*** Opening Input data ***

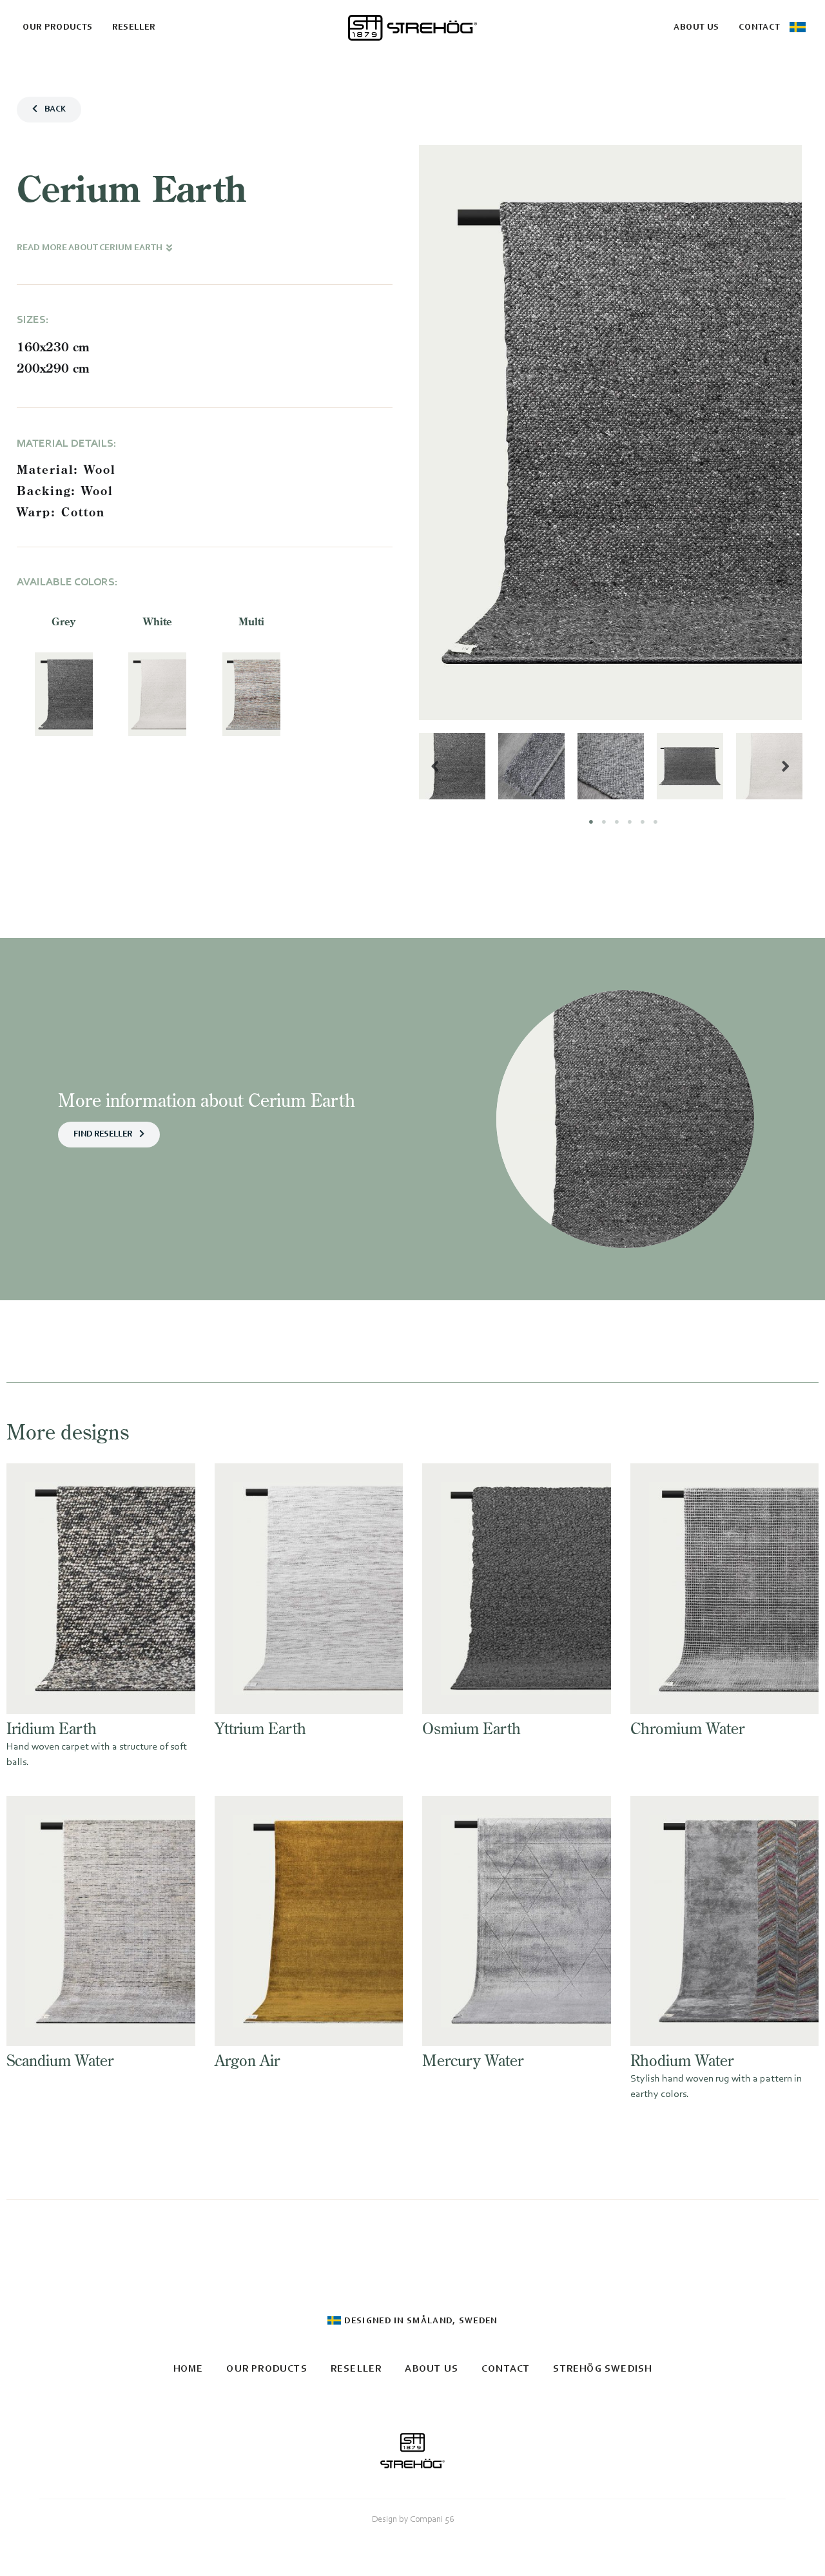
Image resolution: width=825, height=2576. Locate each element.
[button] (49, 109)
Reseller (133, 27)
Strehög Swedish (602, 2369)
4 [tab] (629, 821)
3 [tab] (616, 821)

*** Closing Input data ***
*** Opening Input data ***

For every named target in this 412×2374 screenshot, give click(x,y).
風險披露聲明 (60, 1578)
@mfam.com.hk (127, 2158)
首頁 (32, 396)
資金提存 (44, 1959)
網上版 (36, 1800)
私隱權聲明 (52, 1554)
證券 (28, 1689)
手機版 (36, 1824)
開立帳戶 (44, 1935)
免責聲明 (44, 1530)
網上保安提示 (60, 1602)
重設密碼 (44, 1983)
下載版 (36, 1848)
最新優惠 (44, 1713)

*** Closing Input data ***
*** Opening Input data ***

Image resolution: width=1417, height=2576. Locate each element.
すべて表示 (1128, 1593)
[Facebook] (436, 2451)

*** Closing Input data ***

== What this task involves ==
Set down exactly the lines of the data above, beginning with the line that has "Image resolution: width=825, height=2576." and ending with the line that has "3 [tab] (616, 821)", and no others.

== Expected answer ==
Image resolution: width=825, height=2576. Locate each element.
[button] (49, 109)
Reseller (133, 27)
Strehög Swedish (602, 2369)
4 [tab] (629, 821)
3 [tab] (616, 821)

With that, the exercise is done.